Which I'm instantiating in my main function and copying into an array

Edge h_edges[NUM_EDGES];
for (int i = 0; i < NUM_VERTICES; ++i)
    {
        Edge* e = (Edge*)malloc(sizeof(Edge));
        e->first = (rand() % (NUM_VERTICES+1));
        e->second = (rand() % (NUM_VERTICES+1));
        memcpy(h_edges[i], e, sizeof(e));
    }

I keep running into the following error.

src/main.cu(28): error: no suitable conversion function from "Edge" to "void *" exists  

Line 28 is the line where the memcpy happens. Any help appreciated.

Answer 1

You don't need to use malloc or memcpy at all. You can just:

Edge h_edges[NUM_EDGES];
for (int i = 0; i < NUM_VERTICES; ++i)   // or should this be NUM_EDGES??
{
    h_edges[i].first = (rand() % (NUM_VERTICES+1));
    h_edges[i].second = (rand() % (NUM_VERTICES+1));
}

Answer 2

The first parameter of memcpy takes a pointer and the third argument needs to the size of the struct , not the pointer.

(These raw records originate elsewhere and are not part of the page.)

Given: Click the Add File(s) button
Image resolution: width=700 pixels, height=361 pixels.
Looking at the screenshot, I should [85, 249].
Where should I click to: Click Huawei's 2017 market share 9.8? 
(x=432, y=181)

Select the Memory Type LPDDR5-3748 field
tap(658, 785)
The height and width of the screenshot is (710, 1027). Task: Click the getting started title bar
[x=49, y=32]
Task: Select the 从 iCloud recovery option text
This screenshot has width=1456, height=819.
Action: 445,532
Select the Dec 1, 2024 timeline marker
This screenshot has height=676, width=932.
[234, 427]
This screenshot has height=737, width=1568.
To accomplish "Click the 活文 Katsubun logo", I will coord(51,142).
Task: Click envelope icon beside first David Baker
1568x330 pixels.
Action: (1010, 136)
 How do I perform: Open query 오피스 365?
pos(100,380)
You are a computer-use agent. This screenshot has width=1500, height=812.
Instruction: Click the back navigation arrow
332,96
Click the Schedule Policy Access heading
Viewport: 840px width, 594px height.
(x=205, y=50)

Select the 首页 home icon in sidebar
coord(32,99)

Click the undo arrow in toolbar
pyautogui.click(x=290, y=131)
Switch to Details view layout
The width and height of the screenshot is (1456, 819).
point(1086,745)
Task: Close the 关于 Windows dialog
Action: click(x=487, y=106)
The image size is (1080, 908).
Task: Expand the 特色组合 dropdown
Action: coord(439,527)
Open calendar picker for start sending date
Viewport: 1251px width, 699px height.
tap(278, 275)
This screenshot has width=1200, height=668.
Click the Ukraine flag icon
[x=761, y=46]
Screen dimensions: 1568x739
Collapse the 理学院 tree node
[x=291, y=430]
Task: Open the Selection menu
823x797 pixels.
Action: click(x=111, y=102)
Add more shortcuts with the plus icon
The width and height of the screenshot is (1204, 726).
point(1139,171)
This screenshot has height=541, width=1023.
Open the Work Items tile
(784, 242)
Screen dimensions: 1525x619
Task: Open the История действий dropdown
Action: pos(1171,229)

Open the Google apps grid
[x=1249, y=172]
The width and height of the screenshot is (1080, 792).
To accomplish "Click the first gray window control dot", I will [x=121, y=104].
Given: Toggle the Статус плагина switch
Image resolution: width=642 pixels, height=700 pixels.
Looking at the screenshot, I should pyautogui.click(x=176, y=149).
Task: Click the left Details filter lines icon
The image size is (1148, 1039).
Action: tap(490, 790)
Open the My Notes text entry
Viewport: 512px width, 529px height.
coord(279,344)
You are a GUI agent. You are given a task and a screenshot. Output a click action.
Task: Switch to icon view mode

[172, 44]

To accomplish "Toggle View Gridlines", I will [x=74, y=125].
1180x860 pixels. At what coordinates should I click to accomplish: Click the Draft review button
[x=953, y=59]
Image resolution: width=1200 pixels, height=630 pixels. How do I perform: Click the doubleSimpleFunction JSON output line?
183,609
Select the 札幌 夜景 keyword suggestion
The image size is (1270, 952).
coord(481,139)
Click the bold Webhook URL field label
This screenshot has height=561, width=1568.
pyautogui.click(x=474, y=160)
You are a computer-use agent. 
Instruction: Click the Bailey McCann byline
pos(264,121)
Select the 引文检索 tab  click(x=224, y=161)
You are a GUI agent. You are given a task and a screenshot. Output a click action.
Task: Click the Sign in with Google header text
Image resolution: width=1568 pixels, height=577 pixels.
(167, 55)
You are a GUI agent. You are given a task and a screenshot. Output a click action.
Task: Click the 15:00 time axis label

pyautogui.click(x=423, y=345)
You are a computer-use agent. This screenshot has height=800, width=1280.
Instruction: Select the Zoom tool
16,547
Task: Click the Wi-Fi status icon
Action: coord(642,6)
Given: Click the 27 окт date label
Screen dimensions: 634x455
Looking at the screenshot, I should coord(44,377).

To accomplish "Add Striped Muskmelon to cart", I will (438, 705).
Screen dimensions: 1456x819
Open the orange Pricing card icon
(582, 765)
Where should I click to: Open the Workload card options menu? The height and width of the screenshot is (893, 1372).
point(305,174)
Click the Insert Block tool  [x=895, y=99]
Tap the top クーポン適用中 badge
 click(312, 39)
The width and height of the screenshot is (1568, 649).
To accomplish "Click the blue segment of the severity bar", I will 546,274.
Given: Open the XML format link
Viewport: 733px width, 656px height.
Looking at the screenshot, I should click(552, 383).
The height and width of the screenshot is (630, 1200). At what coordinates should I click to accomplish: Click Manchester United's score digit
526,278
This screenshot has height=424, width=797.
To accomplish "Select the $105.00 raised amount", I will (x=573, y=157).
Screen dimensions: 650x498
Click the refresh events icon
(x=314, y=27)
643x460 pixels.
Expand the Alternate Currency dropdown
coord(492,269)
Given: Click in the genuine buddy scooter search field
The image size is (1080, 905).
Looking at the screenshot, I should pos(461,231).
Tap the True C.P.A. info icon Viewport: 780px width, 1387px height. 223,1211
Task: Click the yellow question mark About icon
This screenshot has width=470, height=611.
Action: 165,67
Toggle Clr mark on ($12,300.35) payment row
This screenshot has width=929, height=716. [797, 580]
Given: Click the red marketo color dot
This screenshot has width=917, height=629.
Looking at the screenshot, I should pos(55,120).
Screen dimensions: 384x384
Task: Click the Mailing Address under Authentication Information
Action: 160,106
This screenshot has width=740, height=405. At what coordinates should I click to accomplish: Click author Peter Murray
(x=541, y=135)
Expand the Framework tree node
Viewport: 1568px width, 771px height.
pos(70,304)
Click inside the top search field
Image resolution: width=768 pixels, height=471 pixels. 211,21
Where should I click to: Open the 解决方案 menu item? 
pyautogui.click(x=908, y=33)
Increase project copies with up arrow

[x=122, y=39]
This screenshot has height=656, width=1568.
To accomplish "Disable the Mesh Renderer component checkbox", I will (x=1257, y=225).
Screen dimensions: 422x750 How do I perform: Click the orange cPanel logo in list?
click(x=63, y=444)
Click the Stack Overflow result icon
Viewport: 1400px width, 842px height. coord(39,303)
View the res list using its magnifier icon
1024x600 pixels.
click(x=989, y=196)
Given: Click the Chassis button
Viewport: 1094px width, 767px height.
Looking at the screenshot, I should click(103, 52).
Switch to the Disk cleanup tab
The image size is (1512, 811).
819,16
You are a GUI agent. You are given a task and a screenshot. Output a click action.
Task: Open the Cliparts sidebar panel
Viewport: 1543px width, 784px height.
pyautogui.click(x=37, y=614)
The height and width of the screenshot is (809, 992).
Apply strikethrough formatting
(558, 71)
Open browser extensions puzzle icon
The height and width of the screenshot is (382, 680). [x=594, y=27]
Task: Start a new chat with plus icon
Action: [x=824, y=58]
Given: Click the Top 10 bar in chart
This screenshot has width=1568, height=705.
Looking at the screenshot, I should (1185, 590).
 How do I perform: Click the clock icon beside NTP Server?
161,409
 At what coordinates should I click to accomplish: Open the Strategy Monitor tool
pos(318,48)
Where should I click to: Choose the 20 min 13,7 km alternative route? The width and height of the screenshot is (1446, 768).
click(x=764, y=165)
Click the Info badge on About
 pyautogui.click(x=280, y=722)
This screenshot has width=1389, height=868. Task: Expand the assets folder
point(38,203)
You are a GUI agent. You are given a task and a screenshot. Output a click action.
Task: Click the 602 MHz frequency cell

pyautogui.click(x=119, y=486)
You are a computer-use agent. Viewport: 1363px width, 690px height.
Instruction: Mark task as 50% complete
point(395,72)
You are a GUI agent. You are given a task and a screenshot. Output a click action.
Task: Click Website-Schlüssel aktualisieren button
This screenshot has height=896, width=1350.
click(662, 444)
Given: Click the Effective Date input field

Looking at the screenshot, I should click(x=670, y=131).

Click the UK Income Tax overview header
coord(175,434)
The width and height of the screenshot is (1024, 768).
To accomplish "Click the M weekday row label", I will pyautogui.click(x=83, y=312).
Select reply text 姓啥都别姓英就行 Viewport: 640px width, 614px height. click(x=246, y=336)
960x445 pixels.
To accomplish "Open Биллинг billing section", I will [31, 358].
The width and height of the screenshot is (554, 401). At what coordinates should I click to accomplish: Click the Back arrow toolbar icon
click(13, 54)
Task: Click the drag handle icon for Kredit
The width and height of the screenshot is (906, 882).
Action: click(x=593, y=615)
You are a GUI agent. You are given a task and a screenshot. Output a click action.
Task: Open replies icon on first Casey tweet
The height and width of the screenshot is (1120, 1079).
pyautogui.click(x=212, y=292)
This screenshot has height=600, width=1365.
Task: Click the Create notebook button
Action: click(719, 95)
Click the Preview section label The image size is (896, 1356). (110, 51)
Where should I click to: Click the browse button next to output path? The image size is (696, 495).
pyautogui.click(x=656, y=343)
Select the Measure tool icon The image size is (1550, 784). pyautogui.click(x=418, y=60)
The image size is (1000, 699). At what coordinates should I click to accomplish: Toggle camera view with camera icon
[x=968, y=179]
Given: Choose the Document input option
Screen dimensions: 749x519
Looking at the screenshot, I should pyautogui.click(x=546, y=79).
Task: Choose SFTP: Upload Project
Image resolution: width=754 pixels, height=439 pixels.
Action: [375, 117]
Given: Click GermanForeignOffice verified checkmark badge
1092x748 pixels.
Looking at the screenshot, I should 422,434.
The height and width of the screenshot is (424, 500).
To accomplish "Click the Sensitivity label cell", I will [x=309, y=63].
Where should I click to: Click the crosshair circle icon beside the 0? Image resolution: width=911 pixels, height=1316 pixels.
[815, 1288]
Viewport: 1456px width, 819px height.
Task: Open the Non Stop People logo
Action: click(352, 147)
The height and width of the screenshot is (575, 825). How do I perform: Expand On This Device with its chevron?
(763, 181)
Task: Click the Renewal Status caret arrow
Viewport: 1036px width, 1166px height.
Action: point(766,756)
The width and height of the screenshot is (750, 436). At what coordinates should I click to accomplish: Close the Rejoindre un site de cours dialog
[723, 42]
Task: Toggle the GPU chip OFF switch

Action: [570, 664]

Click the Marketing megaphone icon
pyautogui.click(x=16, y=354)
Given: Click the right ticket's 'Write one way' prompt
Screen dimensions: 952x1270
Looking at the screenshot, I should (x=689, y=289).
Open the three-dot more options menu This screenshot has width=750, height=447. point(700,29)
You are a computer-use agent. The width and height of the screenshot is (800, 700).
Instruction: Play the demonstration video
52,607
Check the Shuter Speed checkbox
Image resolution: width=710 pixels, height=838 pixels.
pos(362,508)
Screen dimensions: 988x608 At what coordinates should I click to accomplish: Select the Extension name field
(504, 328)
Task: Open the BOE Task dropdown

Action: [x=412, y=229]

memcpy(&h_edges[i], e, sizeof(*e));

is the fix.

But this is ill-advised. Strictly the behaviour of your program is undefined . You can't copy a structure using memcpy in a defined way. Essentially the reason for this lies in structure packing.

Your best bet is to copy the structure members explicitly. You could build a function to do that.

An other point is that using % will introduce statistical bias in your random numbers, unless the modulus is a multiple of the generator's periodicity; which is unlikely.

(A small point, write Edge* e = malloc(sizeof(Edge)); instead. ie drop the cast on the right hand side. It's unnecessary in C.)